The present invention relates to a method for motion estimation in images, and particularly to a method for motion estimation in multimedia images.
In image coding, motion prediction is mainly achieved by two different methods. One method adopts the architecture of using the origin as the center of search window. This architecture has much regularity in accessing reference data, and hence facilitating data reuse. However, this architecture needs a greater search region for achieving accurate motion prediction. In particular, when motions in a video are greater or irregular, the increase in search region is significant, thus increasing amount in computations. The other method adopts the architecture of using a predict motion vector as the center of search window. The search region according this architecture is substantially reduced, by approximately 75%, in comparison with the previous architecture. Thereby, the number of computations is roughly 6.25% of the previous one. However, because of using the predict motion vector as the center of search window, it is not sure if the search windows of two adjacent macroblocks can be reused. Thereby, it is necessary to read the search window of each macroblock from the external memory, increasing the frequency of data access and significantly increasing bandwidth requirement to the memory.

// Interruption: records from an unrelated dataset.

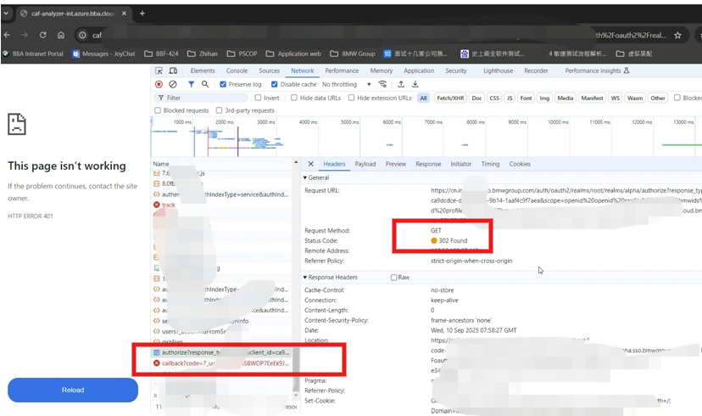
Task: Toggle the Disable cache checkbox
Action: click(275, 85)
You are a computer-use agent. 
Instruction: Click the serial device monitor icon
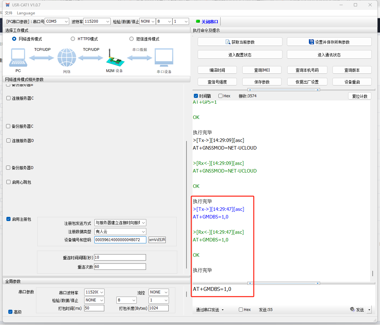pyautogui.click(x=164, y=58)

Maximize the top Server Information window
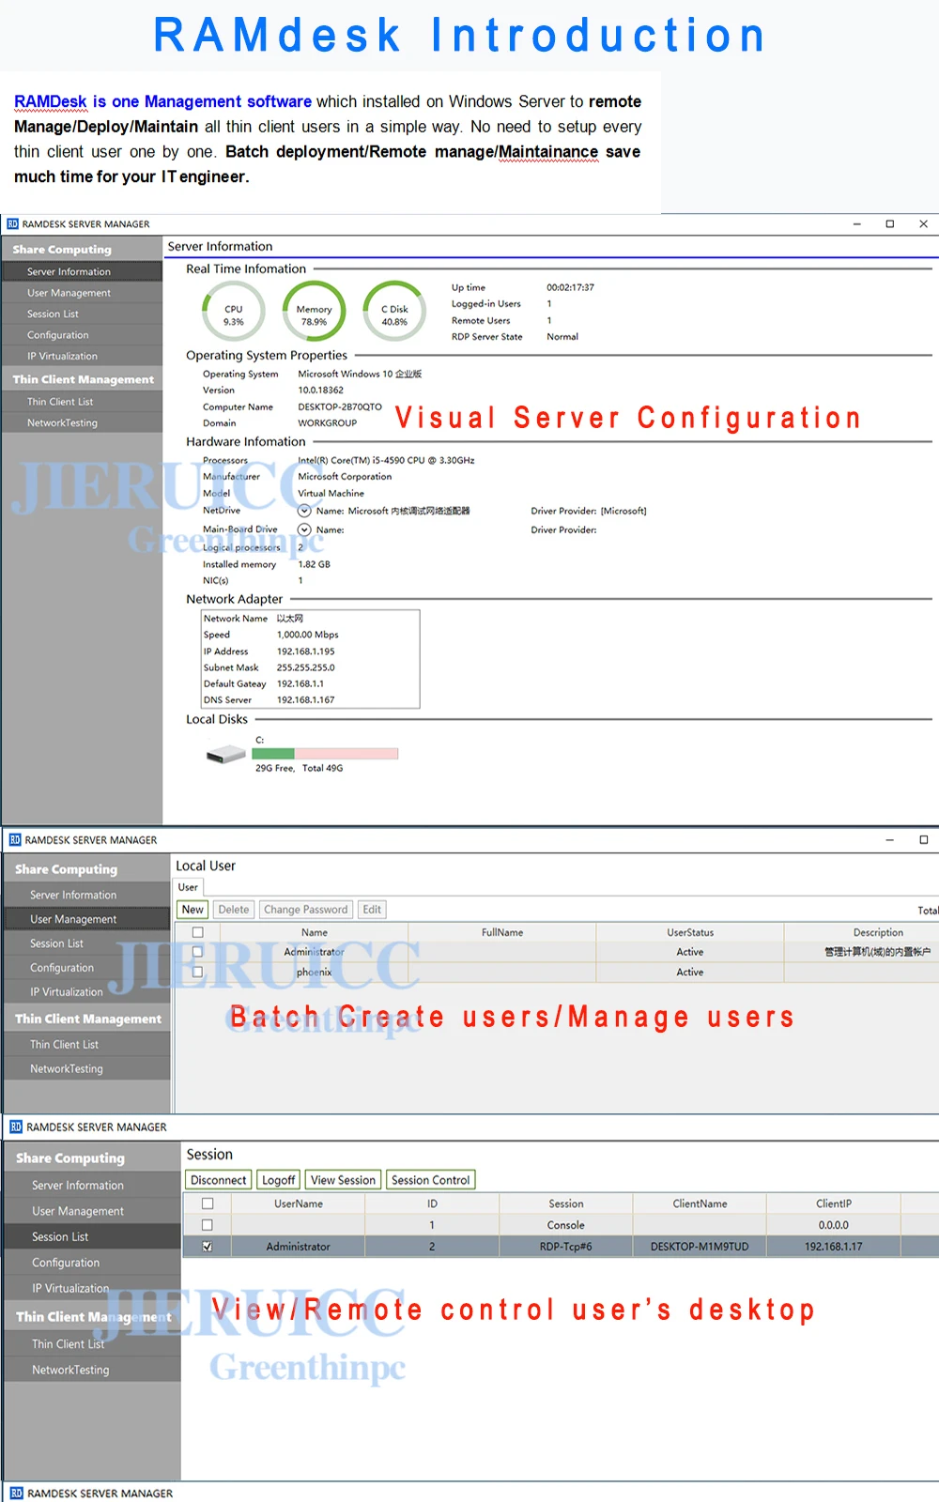(889, 224)
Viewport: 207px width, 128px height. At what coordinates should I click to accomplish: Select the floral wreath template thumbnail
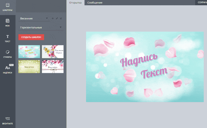53,52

Besides, for smaller frames such as QCIF and CIF, the differences in the performance between the architectures described above are not obvious. Nevertheless, when the resolution increases, for example, for D1, HD720, Full HD1080, or even QFHD, the differences in characteristics between the architectures described above are outstanding. By adopting the first architecture, motion prediction will occupy a great amount of coding time. However, because data can be reused efficiently, the bandwidth requirement to the external memory can be reduced effectively. On the other hand, by adopting the second architecture, because the required search region is reduced substantially, the time for motion prediction is reduced significantly. However, because the data of adjacent macroblocks cannot be shared, frequent data access to the external memory requires substantial increase in bandwidth.
Accordingly, the present invention provides a novel method for motion estimation in multimedia images. According to the present invention, not only the drawbacks in algorithm as described above can be avoided, but also the advantages of the two architectures described can be combined. Thereby, the problems mentioned above can be solved.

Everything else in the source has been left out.